After the county had approved the zoning which called for the road to be public, it could then move to condemn the entrance road.

County officials say condemning the road is necessary to keep the public road system open and intact. But that wasn't enough incentive for the county to start condemnation proceedings on its own.

Only after SunCor requested the county's assistance to quash Ken Parker's claims of ownership did the county decide it was in the community's best interest to step in.

Yavapai County planner Richard Parker spreads out a large map of the Sedona Golf Resort and explains that he's been dealing with the Ken Parker matter since he took the job in 1986. By then the resort had already been a headache for the county for several years. It's been Richard Parker's headache ever since.

But even though he's repeatedly locked horns with Ken Parker, Richard Parker can't help admitting to some admiration for the developer.

"Ken Parker is the most resourceful, tenacious individual I have ever met. He's never given up on this."

The planner disagrees, however, that the county's relationship with SunCor is inappropriate. "Yavapai County doesn't take this lightly, let me tell you that. The county does not rent this power out."

And until recently, that was true. According to minutes, when the Board of Supervisors ratified the condemnation pact with SunCor, both Richard Parker and Supervisor Carlton Camp remarked that the county had never entered such an agreement before.
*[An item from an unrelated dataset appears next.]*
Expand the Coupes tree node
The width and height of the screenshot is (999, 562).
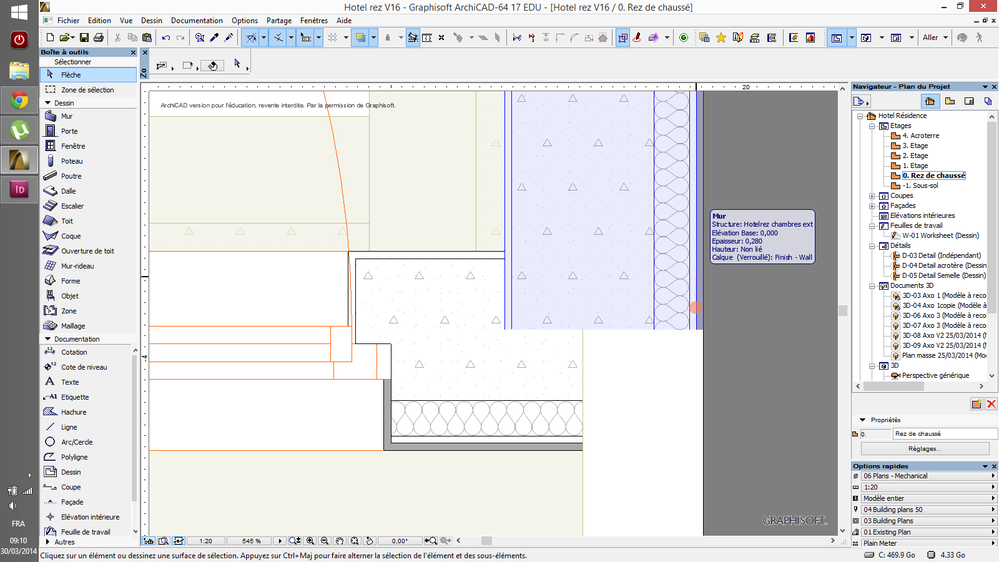(872, 196)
SunCor's Steve Gervais says that such agreements may be rare in Yavapai County, but they're much more common in Maricopa County. As an example, he points to Phoenix's downtown baseball stadium--an ironic citation, given widespread public antipathy for the stadium project.

Many Oak Creek locals are just relieved that something, anything, will be done to complete the long-planned resort. Bob Brandin, president of the homeowners association at the condominium complex, points out that only a large and respected builder such as SunCor could come in and straighten out such a convoluted mess.

"It's going to be a great development," Brandin says. "[Ken] Parker lost a lot of money on this place. This is his last gasp of getting money out of it. And I don't blame him for that."

But Brandin and the homeowners association have endorsed SunCor's development agreement with the county. The homeowners took that step, however, only after SunCor sent a letter promising to indemnify them against litigation.

The road Ken Parker built has drawn a dozen people to the courtroom of Maricopa County Superior Court Judge Jeffrey S. Cates. The condemnation case has been moved to Phoenix because Yavapai County is one of the litigants.

Ken Parker is waiting for the proceedings to begin. On this day, he and his attorney, Chuck Hultstrand, will try to convince Judge Cates that the entrance road is worth millions of dollars. Yavapai County, on the other hand, has an appraiser who will testify that the road's only worth about $126,000.

Yavapai County--and SunCor, which is paying the bills--hopes to convince Judge Cates that the road is worth the appraiser's $126,000 estimate. If it succeeds, Cates will set a bond at that amount, which the county will have to pay. Of course, SunCor will actually provide the money.

When possession of the road is taken by the county, the money will be paid to the road's owner. According to the bankruptcy court, that owner is SunCor. So SunCor may end up paying itself $126,000 for its own road, which would then be dedicated to the county for public use.

But if Ken Parker can prove in his bankruptcy appeal that he's the rightful owner of the road, then he'd get the $126,000.

It's a far cry from the $5 million Parker says the road is worth.
But by the time Parker could win such a bankruptcy appeal, the road will have been condemned, and he won't be in a position to negotiate.

SunCor has the upper hand.
But Parker is undeterred. As he awaits his turn to testify, he pulls out his wallet to show off the copy of Psalm 35 he carries with him. It's surprisingly litigious in tone:

"Plead my cause, O Lord, with them that strive with me: Fight against them that fight against me."

At this point, divine intervention may be Ken Parker's best chance for victory.